More Than a Bike Shop
The ReCYCLEry NC is peddling a better communityBy Erin Binkley | Photos by Jason Binkley
Down a brick alley between two noisy bars, there’s an open door.
The light from inside is welcoming and so are the faces you find there. But you won’t find any tables or booths, and there aren’t any specials. This small concrete room is filled from floor to ceiling with deconstructed bicycles.
On any given Wednesday night, you can come to this small space on Graham Street in Chapel Hill and learn an unusual skill for an even more unusual price. That’s what The ReCYCLEry is about: Teaching bike mechanics for free.
Well, not exactly for free. You’ll earn your keep — and your bike — by giving your time to the shop and those in it.
“Basically, it’s about volunteerism,” says founder Richard Giorgi. “When you exchange money for something, it kind of spoils it a little bit sometimes, if it’s something you love.”
For the love of cycling
It’s an idea founded on friendship and acceptance. Join a community, learn a skill, better your health, get transportation — regardless of whether or not you can afford it.
“It was always meant to be inclusive and never exclusive,” Giorgi says. “That’s the goal. Totally 100 percent inclusive. That’s why we’ve earned this reputation for teaching slowly and kindly and having fun.”
The idea is not new, but when Giorgi founded the non-profit almost 15 years ago in his own side yard, it was unheard of in this area.
“I was living briefly in Ithaca, where I was mountain biking a little bit. And they had a place that was similar to this called RIBS, Recycle Ithaca’s Bikes. You could go in and you could just do stuff in exchange for bicycles. I thought that was awesome.”
The shop has run the same basic process for years. Originally, the founders developed a system of accountability for volunteer hours by using cards and color codes, but it proved too complex.

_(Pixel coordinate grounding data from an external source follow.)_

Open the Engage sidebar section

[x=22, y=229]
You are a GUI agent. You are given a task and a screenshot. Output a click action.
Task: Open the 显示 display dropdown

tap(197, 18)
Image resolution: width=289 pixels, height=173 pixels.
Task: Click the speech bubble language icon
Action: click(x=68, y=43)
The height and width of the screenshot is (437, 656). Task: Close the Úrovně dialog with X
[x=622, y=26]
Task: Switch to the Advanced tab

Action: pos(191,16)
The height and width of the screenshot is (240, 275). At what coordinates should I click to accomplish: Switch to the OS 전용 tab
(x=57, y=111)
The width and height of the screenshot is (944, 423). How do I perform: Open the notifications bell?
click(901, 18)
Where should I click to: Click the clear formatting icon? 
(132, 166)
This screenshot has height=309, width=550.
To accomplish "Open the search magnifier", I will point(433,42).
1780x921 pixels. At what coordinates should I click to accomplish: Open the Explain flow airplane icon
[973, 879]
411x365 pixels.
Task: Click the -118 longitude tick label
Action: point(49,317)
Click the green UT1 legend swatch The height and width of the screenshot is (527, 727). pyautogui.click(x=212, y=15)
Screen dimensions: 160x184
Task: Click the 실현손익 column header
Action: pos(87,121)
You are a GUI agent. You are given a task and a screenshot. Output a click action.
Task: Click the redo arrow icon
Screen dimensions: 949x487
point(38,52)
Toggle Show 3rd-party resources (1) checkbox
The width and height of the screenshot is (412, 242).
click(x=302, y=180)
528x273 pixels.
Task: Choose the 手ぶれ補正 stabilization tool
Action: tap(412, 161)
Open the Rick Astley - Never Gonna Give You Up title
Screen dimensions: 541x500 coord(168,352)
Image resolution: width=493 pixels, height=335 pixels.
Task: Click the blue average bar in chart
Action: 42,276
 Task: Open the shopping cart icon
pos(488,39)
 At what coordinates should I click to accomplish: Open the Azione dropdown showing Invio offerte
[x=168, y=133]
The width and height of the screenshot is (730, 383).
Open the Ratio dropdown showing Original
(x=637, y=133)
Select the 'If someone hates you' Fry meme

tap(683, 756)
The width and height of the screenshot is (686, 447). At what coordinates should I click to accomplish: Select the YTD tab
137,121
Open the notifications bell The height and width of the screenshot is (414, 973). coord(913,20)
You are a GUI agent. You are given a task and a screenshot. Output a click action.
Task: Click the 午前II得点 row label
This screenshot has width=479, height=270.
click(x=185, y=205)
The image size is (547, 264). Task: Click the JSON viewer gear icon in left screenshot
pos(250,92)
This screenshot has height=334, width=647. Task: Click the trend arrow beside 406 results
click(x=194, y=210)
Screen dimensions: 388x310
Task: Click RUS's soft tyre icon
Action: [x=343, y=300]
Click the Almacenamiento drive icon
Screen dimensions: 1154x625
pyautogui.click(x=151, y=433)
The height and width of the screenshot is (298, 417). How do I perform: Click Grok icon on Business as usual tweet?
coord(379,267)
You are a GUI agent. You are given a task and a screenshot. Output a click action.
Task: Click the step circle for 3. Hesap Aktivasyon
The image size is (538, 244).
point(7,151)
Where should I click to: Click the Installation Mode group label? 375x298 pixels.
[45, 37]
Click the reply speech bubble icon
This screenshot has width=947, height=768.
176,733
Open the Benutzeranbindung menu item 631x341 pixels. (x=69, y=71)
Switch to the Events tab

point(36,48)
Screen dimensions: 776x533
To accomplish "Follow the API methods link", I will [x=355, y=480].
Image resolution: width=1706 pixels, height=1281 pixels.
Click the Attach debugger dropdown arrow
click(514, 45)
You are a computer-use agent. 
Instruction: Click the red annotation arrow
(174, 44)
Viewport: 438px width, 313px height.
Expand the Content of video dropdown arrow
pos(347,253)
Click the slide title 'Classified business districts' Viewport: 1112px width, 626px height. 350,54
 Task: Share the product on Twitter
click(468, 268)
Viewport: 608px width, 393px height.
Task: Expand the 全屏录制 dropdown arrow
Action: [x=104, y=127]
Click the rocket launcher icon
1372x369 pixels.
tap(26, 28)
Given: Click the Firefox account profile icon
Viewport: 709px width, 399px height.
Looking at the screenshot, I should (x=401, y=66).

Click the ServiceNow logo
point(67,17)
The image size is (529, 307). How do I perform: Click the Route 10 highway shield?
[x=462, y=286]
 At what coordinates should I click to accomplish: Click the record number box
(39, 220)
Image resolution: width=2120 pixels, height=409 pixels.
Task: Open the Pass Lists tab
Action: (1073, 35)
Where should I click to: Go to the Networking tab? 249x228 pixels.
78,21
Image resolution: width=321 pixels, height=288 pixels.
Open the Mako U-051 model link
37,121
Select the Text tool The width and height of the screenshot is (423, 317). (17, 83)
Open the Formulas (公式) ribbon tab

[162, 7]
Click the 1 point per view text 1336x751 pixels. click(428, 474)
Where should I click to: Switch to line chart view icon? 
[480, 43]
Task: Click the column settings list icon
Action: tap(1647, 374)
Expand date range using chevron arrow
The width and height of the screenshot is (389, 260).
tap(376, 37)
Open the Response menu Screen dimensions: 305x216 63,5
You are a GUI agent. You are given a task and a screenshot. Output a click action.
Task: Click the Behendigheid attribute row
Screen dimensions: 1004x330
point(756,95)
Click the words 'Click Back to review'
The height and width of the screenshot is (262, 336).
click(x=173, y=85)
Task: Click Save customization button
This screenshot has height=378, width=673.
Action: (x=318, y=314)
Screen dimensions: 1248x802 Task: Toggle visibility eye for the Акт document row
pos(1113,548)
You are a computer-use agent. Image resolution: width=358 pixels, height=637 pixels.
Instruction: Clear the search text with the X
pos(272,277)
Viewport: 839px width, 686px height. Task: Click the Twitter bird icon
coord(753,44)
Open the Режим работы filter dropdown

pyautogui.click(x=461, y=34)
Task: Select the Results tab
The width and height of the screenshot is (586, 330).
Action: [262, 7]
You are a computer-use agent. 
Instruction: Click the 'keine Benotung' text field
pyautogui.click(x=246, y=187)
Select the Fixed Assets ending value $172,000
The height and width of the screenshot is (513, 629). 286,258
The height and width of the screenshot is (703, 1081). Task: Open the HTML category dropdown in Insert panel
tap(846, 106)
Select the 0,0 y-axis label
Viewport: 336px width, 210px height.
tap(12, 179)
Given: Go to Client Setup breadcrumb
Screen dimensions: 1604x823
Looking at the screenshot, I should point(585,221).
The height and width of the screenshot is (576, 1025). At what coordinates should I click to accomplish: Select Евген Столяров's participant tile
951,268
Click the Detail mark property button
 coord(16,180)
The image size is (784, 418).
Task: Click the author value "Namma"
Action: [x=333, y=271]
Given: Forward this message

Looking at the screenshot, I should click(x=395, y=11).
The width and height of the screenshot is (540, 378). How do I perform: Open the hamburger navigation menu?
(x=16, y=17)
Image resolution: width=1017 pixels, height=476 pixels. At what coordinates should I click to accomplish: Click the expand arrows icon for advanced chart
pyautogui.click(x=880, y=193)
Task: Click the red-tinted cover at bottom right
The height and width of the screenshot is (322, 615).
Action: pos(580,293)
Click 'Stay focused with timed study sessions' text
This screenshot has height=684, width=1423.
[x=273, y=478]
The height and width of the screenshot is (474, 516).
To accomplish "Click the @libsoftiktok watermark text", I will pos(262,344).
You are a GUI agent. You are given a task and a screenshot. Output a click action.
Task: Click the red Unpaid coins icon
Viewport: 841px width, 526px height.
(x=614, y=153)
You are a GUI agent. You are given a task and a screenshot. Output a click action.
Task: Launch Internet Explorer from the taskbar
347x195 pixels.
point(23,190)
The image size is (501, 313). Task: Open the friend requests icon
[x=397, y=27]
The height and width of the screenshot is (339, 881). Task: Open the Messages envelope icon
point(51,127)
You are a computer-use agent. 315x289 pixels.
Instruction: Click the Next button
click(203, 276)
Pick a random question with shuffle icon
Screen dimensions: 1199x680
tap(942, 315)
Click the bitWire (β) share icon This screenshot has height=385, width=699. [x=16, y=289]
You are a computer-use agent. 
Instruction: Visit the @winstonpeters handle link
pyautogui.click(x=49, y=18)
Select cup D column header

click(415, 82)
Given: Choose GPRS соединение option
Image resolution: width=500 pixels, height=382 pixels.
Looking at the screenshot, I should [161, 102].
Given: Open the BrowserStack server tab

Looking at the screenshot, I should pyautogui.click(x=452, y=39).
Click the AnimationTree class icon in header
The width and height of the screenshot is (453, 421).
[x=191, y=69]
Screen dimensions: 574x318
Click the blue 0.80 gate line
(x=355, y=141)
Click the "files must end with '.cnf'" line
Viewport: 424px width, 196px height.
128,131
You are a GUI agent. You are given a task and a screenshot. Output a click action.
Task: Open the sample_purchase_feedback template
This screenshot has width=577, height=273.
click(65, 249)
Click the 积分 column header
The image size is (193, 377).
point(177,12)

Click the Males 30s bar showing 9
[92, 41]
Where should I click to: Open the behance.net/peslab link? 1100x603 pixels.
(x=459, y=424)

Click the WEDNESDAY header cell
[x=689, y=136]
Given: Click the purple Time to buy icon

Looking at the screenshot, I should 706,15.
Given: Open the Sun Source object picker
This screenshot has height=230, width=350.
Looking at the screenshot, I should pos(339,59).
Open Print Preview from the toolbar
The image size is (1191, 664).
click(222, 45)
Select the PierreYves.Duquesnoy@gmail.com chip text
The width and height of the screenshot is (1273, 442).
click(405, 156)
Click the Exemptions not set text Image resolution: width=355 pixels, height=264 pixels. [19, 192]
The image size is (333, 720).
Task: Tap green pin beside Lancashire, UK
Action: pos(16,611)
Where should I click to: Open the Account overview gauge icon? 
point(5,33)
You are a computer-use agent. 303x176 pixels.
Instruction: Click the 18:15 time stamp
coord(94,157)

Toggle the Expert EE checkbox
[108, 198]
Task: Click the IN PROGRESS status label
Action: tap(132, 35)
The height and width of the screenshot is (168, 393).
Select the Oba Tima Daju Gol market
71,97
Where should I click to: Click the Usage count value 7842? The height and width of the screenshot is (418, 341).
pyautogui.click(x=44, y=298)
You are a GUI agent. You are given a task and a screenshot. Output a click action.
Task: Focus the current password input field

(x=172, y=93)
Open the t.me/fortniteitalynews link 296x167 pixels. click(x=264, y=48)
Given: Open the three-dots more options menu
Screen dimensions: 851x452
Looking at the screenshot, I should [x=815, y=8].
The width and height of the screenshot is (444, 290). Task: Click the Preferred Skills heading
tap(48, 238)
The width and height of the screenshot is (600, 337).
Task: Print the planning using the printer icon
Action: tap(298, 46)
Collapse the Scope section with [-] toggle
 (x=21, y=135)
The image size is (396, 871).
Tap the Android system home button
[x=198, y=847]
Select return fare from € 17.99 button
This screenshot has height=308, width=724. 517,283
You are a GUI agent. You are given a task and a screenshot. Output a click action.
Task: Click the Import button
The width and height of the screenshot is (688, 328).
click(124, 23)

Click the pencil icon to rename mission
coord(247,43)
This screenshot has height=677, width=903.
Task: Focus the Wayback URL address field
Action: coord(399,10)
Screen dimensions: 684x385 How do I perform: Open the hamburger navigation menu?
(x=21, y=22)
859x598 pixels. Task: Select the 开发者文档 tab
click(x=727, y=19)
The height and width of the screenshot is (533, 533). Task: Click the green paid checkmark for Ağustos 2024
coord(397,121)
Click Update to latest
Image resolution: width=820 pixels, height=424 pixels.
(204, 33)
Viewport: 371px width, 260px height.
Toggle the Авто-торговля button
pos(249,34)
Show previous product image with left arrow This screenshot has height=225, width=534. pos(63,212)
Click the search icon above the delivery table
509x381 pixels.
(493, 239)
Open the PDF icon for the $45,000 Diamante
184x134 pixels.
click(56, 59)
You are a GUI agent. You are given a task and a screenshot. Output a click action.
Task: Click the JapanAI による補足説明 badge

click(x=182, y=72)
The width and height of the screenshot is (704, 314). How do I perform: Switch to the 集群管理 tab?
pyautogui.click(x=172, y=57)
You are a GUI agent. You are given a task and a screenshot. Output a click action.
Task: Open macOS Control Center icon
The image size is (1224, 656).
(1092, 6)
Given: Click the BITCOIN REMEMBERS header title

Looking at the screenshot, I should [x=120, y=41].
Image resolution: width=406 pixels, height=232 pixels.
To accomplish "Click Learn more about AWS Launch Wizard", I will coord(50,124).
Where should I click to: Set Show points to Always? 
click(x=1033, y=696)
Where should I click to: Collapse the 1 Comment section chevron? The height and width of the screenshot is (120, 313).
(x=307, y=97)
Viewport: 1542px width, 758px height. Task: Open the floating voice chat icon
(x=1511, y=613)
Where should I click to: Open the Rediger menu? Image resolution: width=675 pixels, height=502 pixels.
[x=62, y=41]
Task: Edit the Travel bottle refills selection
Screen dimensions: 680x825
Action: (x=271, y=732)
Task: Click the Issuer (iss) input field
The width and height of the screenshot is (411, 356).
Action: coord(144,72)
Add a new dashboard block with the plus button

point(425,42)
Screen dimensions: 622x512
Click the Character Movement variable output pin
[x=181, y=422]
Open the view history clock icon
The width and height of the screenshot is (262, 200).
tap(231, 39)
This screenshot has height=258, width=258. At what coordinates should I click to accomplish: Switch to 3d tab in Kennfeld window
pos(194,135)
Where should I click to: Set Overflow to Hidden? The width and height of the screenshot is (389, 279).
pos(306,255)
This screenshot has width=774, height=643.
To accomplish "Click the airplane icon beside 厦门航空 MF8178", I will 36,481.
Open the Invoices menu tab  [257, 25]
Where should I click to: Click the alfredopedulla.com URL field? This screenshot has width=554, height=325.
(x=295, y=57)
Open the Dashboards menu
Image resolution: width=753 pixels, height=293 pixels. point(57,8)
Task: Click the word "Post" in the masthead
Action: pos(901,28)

They moved to an honor system, which has worked for them ever since.
“We’ve got the parts, we’ve got the tools, we’ve got the expertise, but we don’t do the work for them,” says Giorgi. “It’s not like a free bike shop, but we’ve got everything they need.”
When someone walks in the shop looking for a bike, volunteers send them “out back” to a side yard. Inside a fenced enclosure decorated with murals and brightly-colored wheel rims, there are hundreds of bikes. Most of them missing parts, some decades old. The bikes that have been spoken for wear manila tags with handwritten names — the rest of them are up for grabs.
The visitor brings her selected bike inside the small shop and a volunteer sets her up on one of the stands. This volunteer, in most cases, will work with her one-on-one all day.
Giorgi thinks it’s better this way, “I don’t want the volunteers to feel rushed — I try to reserve that for me.” Fixing the bike is largely up to the visitor, but volunteers are there to point the way, offer parts and tools, and check the finished product for safety.
Community members often bring in donations of bikes, but the real reward is when someone who has received a bike returns to offer up their time. Wednesday nights are Advanced Mechanic Night, where volunteers are certified as mechanics. The most devoted volunteers often come from this pool of certified experts.
For those who are a part of this process, it’s changing lives. During Christmas 2010, for example, the volunteers came together to give 130 bikes away to local children.
“You hand a kid a bike, and it’s the greatest thing ever. It’s freedom for those kids,” says Matt, a volunteer at The ReCYCLEry for the past four years.
A huge part of what the nonprofit does is for children, both donating and teaching. Inspired to teach kids to overcome obstacles, the shop holds monthly workshops just for their smallest cyclists.
“We thought if we taught kids something that they didn’t think they could do previously, like fixing a bicycle for themselves, maybe at some point in time when they were dealing with a tough essay or tough math problem, that would carry them through. Like, ‘I could do this,’ ” says Giorgi.
The ReCYCLEry also has a reputation for accepting people who may not find a home elsewhere. The financially and mechanically challenged are equally welcome. Intimidation is eased away. And that can mean breaking down stereotypes.
Though bike mechanics are almost always male, the shop has graduated 60 mechanics — 43 of which were female.
“You get to build things. I like it because I can come work on other people’s projects, or you can just come and do your own thing,” says Ellen, a student who is a regular at The ReCYCLEry.
Two years ago, she took a mechanic’s class, then spent the summer building up her own bike. Now she brings new people in, especially students at UNC.
“It’s usually in their second year, when they’re like ‘I want to get off campus, I want to go do things, but I don’t have a car.’ And I’m like, ‘You could go get a bike. You could go earn your own bike.’ ”
“You can bring people together from disparate backgrounds,” says Giorgi. “Maybe they don’t even speak the same language, or have anything in common besides the fact that they’re working on these bicycles together. And if you get them to work together, maybe they create a bond.”
The nuts and bolts of bike wheels aren’t the only things coming together in this space. A vibrant, surprising and diverse family can be found down the brick alley on Graham street. If you stop by, you’ll ride out with much more than you had when you walked in.